BTW: I made sure there was no H2SO4 contamination by adding extra nitrate, and wouldn't the heat of this reaction get rid of some water?.

@ScienceHideout

The acid doesn't look too orange, so I guess it is in between WFNA and RFNA. Pictures of RFNA look significantly more orange/yellow... Also, the actual nitric acid content may be lower than your result, due to dissolved sodium bisulfate. You were right, if NaNO3 was in excess, all sulfuric acid would be converted to bisulfate.

The nitric acid-water azeotrope has a higher boiling point than nitric acid, so by heating you would be driving off nitric acid, not water.

@ChemCrazy81

Bisulphate isn't very soluble in HNO3, is it? Won't it jest be in continuous equillibrium if it is?

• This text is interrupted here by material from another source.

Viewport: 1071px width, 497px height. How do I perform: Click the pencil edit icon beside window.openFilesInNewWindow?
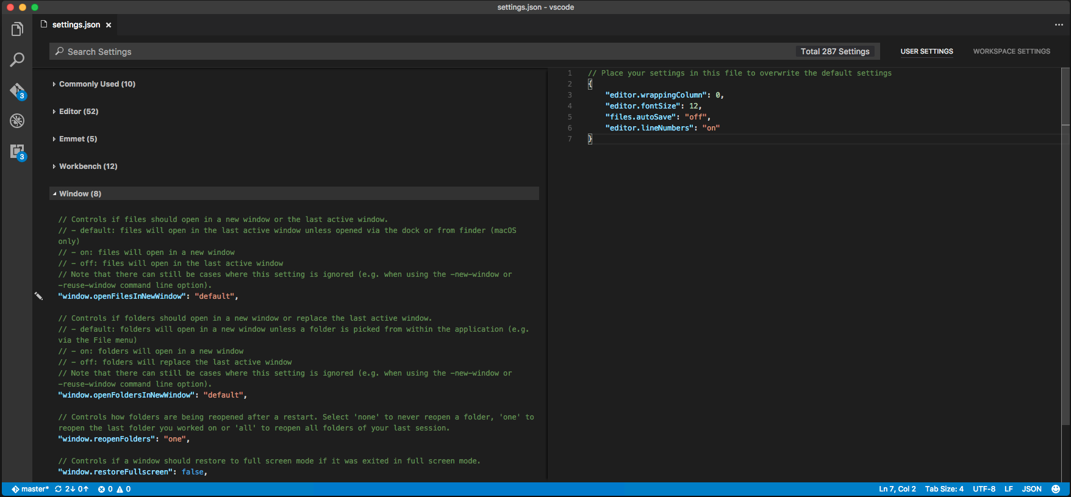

@ScienceHideout I have no idea of the exact solubility, but I do know that someone nitrated cellulose with 40mL sulfuric acid and 25g KNO3 and it all dissolved (with some difficulty).

@ChemCrazy81 dude!, that's some nasty looking H2SO4!

Didn't you use any scale to measure out the quantities you need/your yield??? Why you didn't distilled the nitric acid off, to get really "pure" acid? By the way: conc. nitric acid and nitril gloves: not a good combo.

And if your electricity goes off, just should just get the stuff and yourself out, and stop talking/filming... Don't you use any fumehood?